_PROMPT:_ Retype, word for word, the line holding "Viewport: 223px width, 235px" and every line below it to the end of the listing. Leave out the pictures.

_RECORDED INFORMATION:_

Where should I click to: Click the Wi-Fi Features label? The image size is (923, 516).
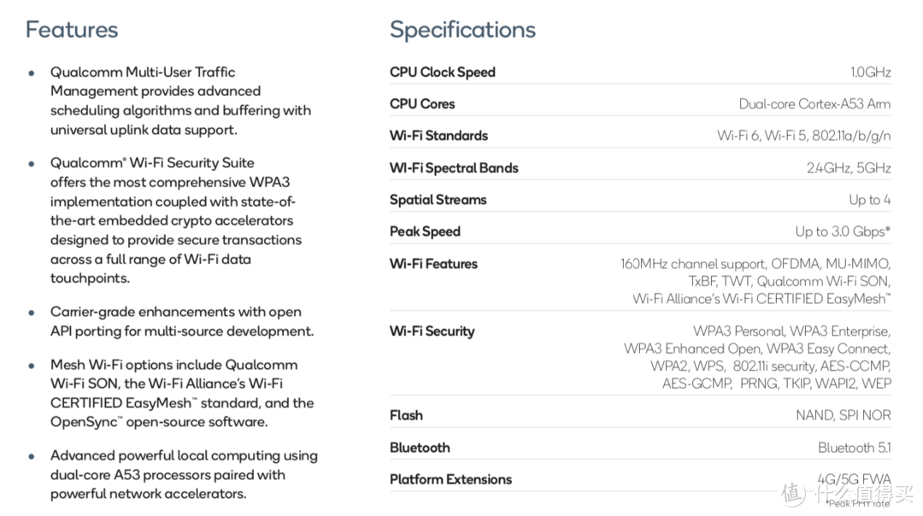pyautogui.click(x=433, y=264)
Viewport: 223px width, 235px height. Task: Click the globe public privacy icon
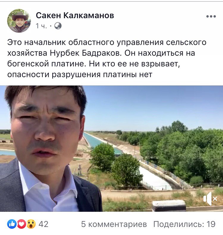tap(58, 26)
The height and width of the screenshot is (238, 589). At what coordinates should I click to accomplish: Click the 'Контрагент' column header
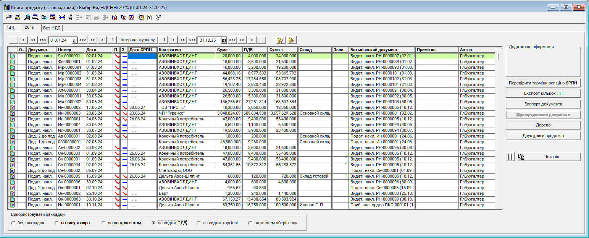[185, 50]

_EXPECTED ANSWER:_
Viewport: 223px width, 235px height. Task: Click the globe public privacy icon
tap(58, 26)
The height and width of the screenshot is (238, 589). At what coordinates should I click to accomplish: Click the 'Контрагент' column header
[185, 50]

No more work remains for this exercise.